Texte de lecture →
La poésie didactique paraissait être faite pour le sage et sévère Boileau, qui avait plus de raison et de goût que d'imagination, et plus d'imagination que de sensibilité. Dans son Art Poétique, il donna en même temps le précepte et l'exemple. Il paraît offrir entre la philosophie et l'imagination, entre le vrai et le beau, une alliance aussi utile qu'agréable; mais il présente de grandes difficultés ; on risque toujours d'être sec et aride, ou superficiel et faux. Boileau a su tenir un sage milieu entre ces deux extrèmes; il est solide sans pesanteur; il éclaire en amusant; ses idées, saines et justes, se succèdent en foule sous le masque agréable des images. Ses satires, qui paraissent appartenir au genre comique (car la comédie n'est qu'une satire en action), appartiennent plus encore au genre didactique, puisque leur but est d'instruire et de corriger. Celles de Boileau sont dans la bouche de tout le monde; la plupart de ses vers sont devenus maximes ou proverbes. Il n'a pas la sainte indignation de Juvénal, et il ne pouvait pas l'avoir, puisqu'il ne frappe que sur les ridicules. Il n'a pas non plus la philosophie d'Horace, son ton léger, son esprit fin et délicat; mais il a sa vivacité, ses tournures dramatiques, et la même correction de dessin, la même pureté de goût. On trouve dans ses satires plus de force que de grace, plus d'humeur que de gaieté, plus de sagesse que d'abondance; mais on y admire ce style mâle et ferme, cette simplicité vraiment antique, ce naturel précieux qui caractérisent les grands écrivains du siècle de Louis XIV. On regrette seulement que son talent ne se soit exercé que sur les mauvais auteurs, et qu'il n'ait pas plus ménagé les personnes en attaquant les choses.

Boileau a fait l'ode sur la prise de Namur; ses partisants et ses amis désiraient qu'il ne l'eût pas faite, ou qu'on l'oubliât, et leur væru a été rempli. En général, la poésie lyrique n'a pas été cultivée en France avec succès. Les grands évènements du siècle de Louis XIV et les exploits des Français étaient bien propres à inspirer l'enthousiasme, dont l'ode est l'expression, mais le génie de la langue, qui ne permet pas les inversions hardies, et qui, plus que toutes les autres, se refuse même à un désordre apparent, n'est pas favorable à la marche irrégulière de la poésie

lyrique. Cependant l'auteur d'Athalie et d'Esther a fait ces chœurs immortels où toute la richesse des images orientales se trouve associée au goût le plus pur, et où le génie des poètes sacrés a reçu l'hommage du génie. Rousseau, si fameux par les couplets qu'on lui attribua, si intéressant par ses malheurs, est justement célèbre par ses odes, dont l'harmonie ravissante, le ton noble et élevé commandent l'admiration de ceux même qui y désireraient plus d'abandon, plus d'enthousiasme, plus d'idées et de sentiments, et qui les voudraient plutôt sublimes

que belles.

Travail demandé →
1. Pour chacun des énoncés suivants, indiquez par oui ou par non s'il concorde avec le texte sur Boileau, en citant les mots décisifs du texte : (a) Boileau avait plus d'imagination que de sensibilité ; (b) Boileau possède la sainte indignation de Juvénal ; (c) la poésie lyrique a été cultivée en France avec succès.
2. Traduisez en anglais la phrase suivante du texte sur Boileau : « Dans son Art Poétique, il donna en même temps le précepte et l'exemple. »
3. Prolongez le texte sur Boileau et la poésie lyrique en France à partir de sa dernière phrase.
Les enregistrements proviennent d'une source distincte de ce texte.

Données enregistrées →
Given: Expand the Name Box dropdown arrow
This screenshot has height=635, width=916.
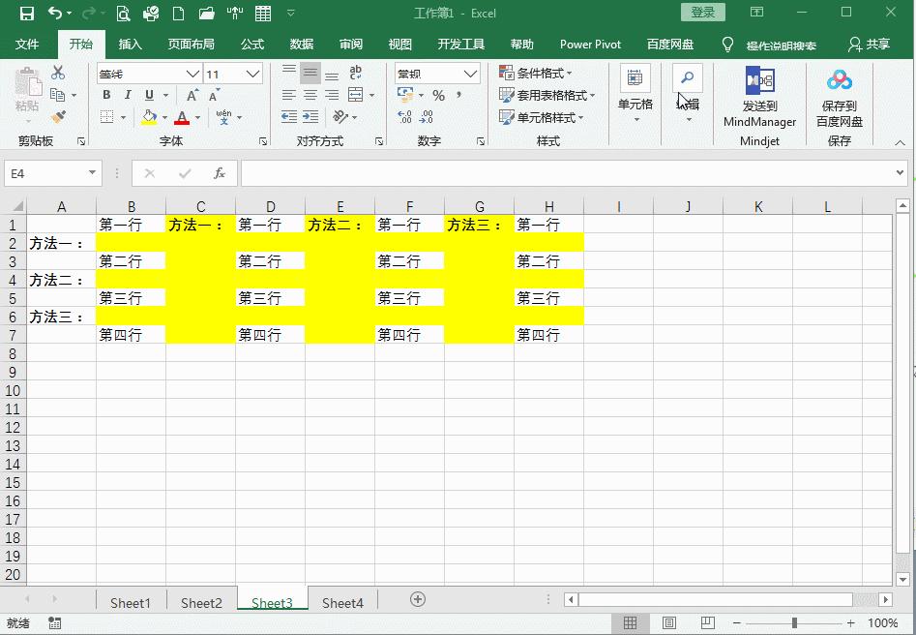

==

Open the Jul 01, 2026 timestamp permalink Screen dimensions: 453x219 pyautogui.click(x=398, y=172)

Réponses →
1.
(a) Oui : « plus d'imagination que de sensibilité »
(b) Non : « Il n'a pas la sainte indignation de Juvénal »
(c) Non : « la poésie lyrique n'a pas été cultivée en France avec succès »

2. In his Art Poétique, he gave both the precept and the example at the same time.

3.
L'ode badine, la chanson, en un mot, tout ce qu'on est convenu d'appeler poésie légère, a obtenu en France un degré de perfection qu'il est plus facile de sentir que de définir et d'exprimer. La gaieté, la vivacité, la légèreté nationales devaient inspirer aux poètes le goût et le talent de ces productions légères; ce sont des miniatures et des camées d'un fini achevé; enfants du plaisir et de l'occasion, ces vers sont si parfaits qu'on les croirait le fruit d'un long travail. La perfection de la société, la marche rapide de la langue, les relations habituelles avec les femmes, devaient multiplier en France ce genre de talents. Chapelle, Bachaumont, Saint-Aulaire chantaient leurs couplets, comme Anacréon chantait les siens, au milieu des festins, couronné des roses du plaisir; Chaulieu célébrait les mêmes objets avec plus de délicatesse et de sensibilité, mêlait aux peintures de la volupté une légère teinte de mélancolie, une philosophie douce et aimable, et il paraît avoir dérobé à Horace le secret des contrastes; la volupté est sur le devant de ses tableaux, et on aperçoit un tombeau dans l'éloignement.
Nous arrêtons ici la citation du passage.